# PROBLEM REQUIREMENTS
Rewrite every line of the listing below as a JSON list of strings, with one string per line and blank lines left out.

# DATASET CONTENT
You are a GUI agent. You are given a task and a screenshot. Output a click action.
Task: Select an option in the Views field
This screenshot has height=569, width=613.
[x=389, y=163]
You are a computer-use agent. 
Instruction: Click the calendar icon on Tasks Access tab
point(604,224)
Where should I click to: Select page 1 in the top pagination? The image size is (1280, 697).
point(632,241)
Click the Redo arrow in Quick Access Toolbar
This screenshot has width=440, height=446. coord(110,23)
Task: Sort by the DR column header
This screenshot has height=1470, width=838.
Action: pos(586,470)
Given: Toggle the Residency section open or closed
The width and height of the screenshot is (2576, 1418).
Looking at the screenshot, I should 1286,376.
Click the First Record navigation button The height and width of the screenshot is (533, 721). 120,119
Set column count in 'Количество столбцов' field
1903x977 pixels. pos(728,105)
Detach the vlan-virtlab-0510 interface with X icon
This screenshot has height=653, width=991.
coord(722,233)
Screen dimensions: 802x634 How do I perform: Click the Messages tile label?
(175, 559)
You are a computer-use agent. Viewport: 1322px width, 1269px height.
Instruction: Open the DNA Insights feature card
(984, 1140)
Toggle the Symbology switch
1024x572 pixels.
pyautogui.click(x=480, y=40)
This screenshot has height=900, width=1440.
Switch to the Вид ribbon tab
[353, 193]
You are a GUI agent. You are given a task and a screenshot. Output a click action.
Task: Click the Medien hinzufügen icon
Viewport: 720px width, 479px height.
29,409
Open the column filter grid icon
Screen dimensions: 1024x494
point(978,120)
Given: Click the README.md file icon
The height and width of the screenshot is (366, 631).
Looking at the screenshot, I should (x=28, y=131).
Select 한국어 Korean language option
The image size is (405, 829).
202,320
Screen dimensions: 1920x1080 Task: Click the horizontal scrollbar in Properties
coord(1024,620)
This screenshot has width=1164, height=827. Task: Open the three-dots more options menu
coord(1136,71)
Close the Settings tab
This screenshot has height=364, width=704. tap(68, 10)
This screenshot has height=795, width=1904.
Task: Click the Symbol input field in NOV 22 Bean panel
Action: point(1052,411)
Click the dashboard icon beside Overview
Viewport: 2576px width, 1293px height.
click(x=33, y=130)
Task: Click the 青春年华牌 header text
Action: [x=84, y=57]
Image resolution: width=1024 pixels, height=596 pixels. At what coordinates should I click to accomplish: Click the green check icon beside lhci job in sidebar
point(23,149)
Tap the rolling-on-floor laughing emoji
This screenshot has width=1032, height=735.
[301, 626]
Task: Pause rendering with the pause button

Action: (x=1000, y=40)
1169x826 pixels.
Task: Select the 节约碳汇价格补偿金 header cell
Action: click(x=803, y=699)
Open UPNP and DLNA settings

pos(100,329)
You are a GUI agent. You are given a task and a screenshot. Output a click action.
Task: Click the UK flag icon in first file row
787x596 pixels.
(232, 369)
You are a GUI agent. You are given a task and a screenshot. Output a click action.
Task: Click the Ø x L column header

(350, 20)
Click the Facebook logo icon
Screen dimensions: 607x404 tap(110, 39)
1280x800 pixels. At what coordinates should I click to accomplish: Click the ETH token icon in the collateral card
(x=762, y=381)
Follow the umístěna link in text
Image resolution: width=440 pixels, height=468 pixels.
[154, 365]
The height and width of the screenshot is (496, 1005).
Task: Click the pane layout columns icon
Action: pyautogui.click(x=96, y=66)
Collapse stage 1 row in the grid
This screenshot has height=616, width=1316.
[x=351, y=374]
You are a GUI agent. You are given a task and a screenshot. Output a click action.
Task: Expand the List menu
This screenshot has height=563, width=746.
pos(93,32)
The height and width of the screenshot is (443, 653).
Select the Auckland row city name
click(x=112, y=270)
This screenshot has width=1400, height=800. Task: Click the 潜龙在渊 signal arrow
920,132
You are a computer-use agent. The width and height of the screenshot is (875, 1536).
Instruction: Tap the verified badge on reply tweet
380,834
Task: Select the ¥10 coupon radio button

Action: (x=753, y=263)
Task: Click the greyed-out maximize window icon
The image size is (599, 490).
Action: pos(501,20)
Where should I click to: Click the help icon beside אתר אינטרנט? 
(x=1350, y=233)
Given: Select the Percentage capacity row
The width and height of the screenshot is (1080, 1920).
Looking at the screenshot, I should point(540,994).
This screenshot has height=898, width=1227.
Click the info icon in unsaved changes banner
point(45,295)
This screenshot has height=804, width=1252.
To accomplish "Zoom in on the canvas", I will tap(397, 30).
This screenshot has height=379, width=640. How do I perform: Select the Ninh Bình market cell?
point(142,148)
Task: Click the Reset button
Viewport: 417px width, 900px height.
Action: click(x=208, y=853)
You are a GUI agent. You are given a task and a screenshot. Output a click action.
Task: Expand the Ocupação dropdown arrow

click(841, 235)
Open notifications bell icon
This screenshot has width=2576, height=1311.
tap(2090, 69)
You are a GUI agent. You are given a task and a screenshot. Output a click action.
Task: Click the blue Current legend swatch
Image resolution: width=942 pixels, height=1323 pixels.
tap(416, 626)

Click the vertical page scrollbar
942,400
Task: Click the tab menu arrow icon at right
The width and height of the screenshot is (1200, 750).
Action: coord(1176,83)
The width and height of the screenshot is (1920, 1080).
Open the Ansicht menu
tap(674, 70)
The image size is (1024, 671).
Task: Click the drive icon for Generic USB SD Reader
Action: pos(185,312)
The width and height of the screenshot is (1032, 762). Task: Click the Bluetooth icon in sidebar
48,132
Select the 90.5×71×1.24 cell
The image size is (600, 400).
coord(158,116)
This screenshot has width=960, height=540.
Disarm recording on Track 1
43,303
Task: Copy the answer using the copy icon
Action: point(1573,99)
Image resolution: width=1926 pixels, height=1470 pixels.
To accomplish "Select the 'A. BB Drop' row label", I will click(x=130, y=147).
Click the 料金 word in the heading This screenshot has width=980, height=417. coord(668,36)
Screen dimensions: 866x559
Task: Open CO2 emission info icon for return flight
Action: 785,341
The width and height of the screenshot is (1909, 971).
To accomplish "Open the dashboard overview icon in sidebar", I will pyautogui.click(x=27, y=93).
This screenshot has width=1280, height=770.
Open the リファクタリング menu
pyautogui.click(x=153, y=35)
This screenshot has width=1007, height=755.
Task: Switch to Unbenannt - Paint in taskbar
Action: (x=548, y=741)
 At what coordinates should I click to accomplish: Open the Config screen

# SOLVED PROBLEM
[
  "You are a GUI agent. You are given a task and a screenshot. Output a click action.",
  "Task: Select an option in the Views field",
  "This screenshot has height=569, width=613.",
  "[x=389, y=163]",
  "You are a computer-use agent. ",
  "Instruction: Click the calendar icon on Tasks Access tab",
  "point(604,224)",
  "Where should I click to: Select page 1 in the top pagination? The image size is (1280, 697).",
  "point(632,241)",
  "Click the Redo arrow in Quick Access Toolbar",
  "This screenshot has width=440, height=446. coord(110,23)",
  "Task: Sort by the DR column header",
  "This screenshot has height=1470, width=838.",
  "Action: pos(586,470)",
  "Given: Toggle the Residency section open or closed",
  "The width and height of the screenshot is (2576, 1418).",
  "Looking at the screenshot, I should 1286,376.",
  "Click the First Record navigation button The height and width of the screenshot is (533, 721). 120,119",
  "Set column count in 'Количество столбцов' field",
  "1903x977 pixels. pos(728,105)",
  "Detach the vlan-virtlab-0510 interface with X icon",
  "This screenshot has height=653, width=991.",
  "coord(722,233)",
  "Screen dimensions: 802x634 How do I perform: Click the Messages tile label?",
  "(175, 559)",
  "You are a computer-use agent. Viewport: 1322px width, 1269px height.",
  "Instruction: Open the DNA Insights feature card",
  "(984, 1140)",
  "Toggle the Symbology switch",
  "1024x572 pixels.",
  "pyautogui.click(x=480, y=40)",
  "This screenshot has height=900, width=1440.",
  "Switch to the Вид ribbon tab",
  "[353, 193]",
  "You are a GUI agent. You are given a task and a screenshot. Output a click action.",
  "Task: Click the Medien hinzufügen icon",
  "Viewport: 720px width, 479px height.",
  "29,409",
  "Open the column filter grid icon",
  "Screen dimensions: 1024x494",
  "point(978,120)",
  "Given: Click the README.md file icon",
  "The height and width of the screenshot is (366, 631).",
  "Looking at the screenshot, I should (x=28, y=131).",
  "Select 한국어 Korean language option",
  "The image size is (405, 829).",
  "202,320",
  "Screen dimensions: 1920x1080 Task: Click the horizontal scrollbar in Properties",
  "coord(1024,620)",
  "This screenshot has width=1164, height=827. Task: Open the three-dots more options menu",
  "coord(1136,71)",
  "Close the Settings tab",
  "This screenshot has height=364, width=704. tap(68, 10)",
  "This screenshot has height=795, width=1904.",
  "Task: Click the Symbol input field in NOV 22 Bean panel",
  "Action: point(1052,411)",
  "Click the dashboard icon beside Overview",
  "Viewport: 2576px width, 1293px height.",
  "click(x=33, y=130)",
  "Task: Click the 青春年华牌 header text",
  "Action: [x=84, y=57]",
  "Image resolution: width=1024 pixels, height=596 pixels. At what coordinates should I click to accomplish: Click the green check icon beside lhci job in sidebar",
  "point(23,149)",
  "Tap the rolling-on-floor laughing emoji",
  "This screenshot has width=1032, height=735.",
  "[301, 626]",
  "Task: Pause rendering with the pause button",
  "Action: (x=1000, y=40)",
  "1169x826 pixels.",
  "Task: Select the 节约碳汇价格补偿金 header cell",
  "Action: click(x=803, y=699)",
  "Open UPNP and DLNA settings",
  "pos(100,329)",
  "You are a GUI agent. You are given a task and a screenshot. Output a click action.",
  "Task: Click the UK flag icon in first file row",
  "787x596 pixels.",
  "(232, 369)",
  "You are a GUI agent. You are given a task and a screenshot. Output a click action.",
  "Task: Click the Ø x L column header",
  "(350, 20)",
  "Click the Facebook logo icon",
  "Screen dimensions: 607x404 tap(110, 39)",
  "1280x800 pixels. At what coordinates should I click to accomplish: Click the ETH token icon in the collateral card",
  "(x=762, y=381)",
  "Follow the umístěna link in text",
  "Image resolution: width=440 pixels, height=468 pixels.",
  "[154, 365]",
  "The height and width of the screenshot is (496, 1005).",
  "Task: Click the pane layout columns icon",
  "Action: pyautogui.click(x=96, y=66)",
  "Collapse stage 1 row in the grid",
  "This screenshot has height=616, width=1316.",
  "[x=351, y=374]",
  "You are a GUI agent. You are given a task and a screenshot. Output a click action.",
  "Task: Expand the List menu",
  "This screenshot has height=563, width=746.",
  "pos(93,32)",
  "The height and width of the screenshot is (443, 653).",
  "Select the Auckland row city name",
  "click(x=112, y=270)",
  "This screenshot has width=1400, height=800. Task: Click the 潜龙在渊 signal arrow",
  "920,132",
  "You are a computer-use agent. The width and height of the screenshot is (875, 1536).",
  "Instruction: Tap the verified badge on reply tweet",
  "380,834",
  "Task: Select the ¥10 coupon radio button",
  "Action: (x=753, y=263)",
  "Task: Click the greyed-out maximize window icon",
  "The image size is (599, 490).",
  "Action: pos(501,20)",
  "Where should I click to: Click the help icon beside אתר אינטרנט? ",
  "(x=1350, y=233)",
  "Given: Select the Percentage capacity row",
  "The width and height of the screenshot is (1080, 1920).",
  "Looking at the screenshot, I should point(540,994).",
  "This screenshot has height=898, width=1227.",
  "Click the info icon in unsaved changes banner",
  "point(45,295)",
  "This screenshot has height=804, width=1252.",
  "To accomplish \"Zoom in on the canvas\", I will tap(397, 30).",
  "This screenshot has height=379, width=640. How do I perform: Select the Ninh Bình market cell?",
  "point(142,148)",
  "Task: Click the Reset button",
  "Viewport: 417px width, 900px height.",
  "Action: click(x=208, y=853)",
  "You are a GUI agent. You are given a task and a screenshot. Output a click action.",
  "Task: Expand the Ocupação dropdown arrow",
  "click(841, 235)",
  "Open notifications bell icon",
  "This screenshot has width=2576, height=1311.",
  "tap(2090, 69)",
  "You are a GUI agent. You are given a task and a screenshot. Output a click action.",
  "Task: Click the blue Current legend swatch",
  "Image resolution: width=942 pixels, height=1323 pixels.",
  "tap(416, 626)",
  "Click the vertical page scrollbar",
  "942,400",
  "Task: Click the tab menu arrow icon at right",
  "The width and height of the screenshot is (1200, 750).",
  "Action: coord(1176,83)",
  "The width and height of the screenshot is (1920, 1080).",
  "Open the Ansicht menu",
  "tap(674, 70)",
  "The image size is (1024, 671).",
  "Task: Click the drive icon for Generic USB SD Reader",
  "Action: pos(185,312)",
  "The width and height of the screenshot is (1032, 762). Task: Click the Bluetooth icon in sidebar",
  "48,132",
  "Select the 90.5×71×1.24 cell",
  "The image size is (600, 400).",
  "coord(158,116)",
  "This screenshot has width=960, height=540.",
  "Disarm recording on Track 1",
  "43,303",
  "Task: Copy the answer using the copy icon",
  "Action: point(1573,99)",
  "Image resolution: width=1926 pixels, height=1470 pixels.",
  "To accomplish \"Select the 'A. BB Drop' row label\", I will click(x=130, y=147).",
  "Click the 料金 word in the heading This screenshot has width=980, height=417. coord(668,36)",
  "Screen dimensions: 866x559",
  "Task: Open CO2 emission info icon for return flight",
  "Action: 785,341",
  "The width and height of the screenshot is (1909, 971).",
  "To accomplish \"Open the dashboard overview icon in sidebar\", I will pyautogui.click(x=27, y=93).",
  "This screenshot has width=1280, height=770.",
  "Open the リファクタリング menu",
  "pyautogui.click(x=153, y=35)",
  "This screenshot has width=1007, height=755.",
  "Task: Switch to Unbenannt - Paint in taskbar",
  "Action: (x=548, y=741)",
  " At what coordinates should I click to accomplish: Open the Config screen"
]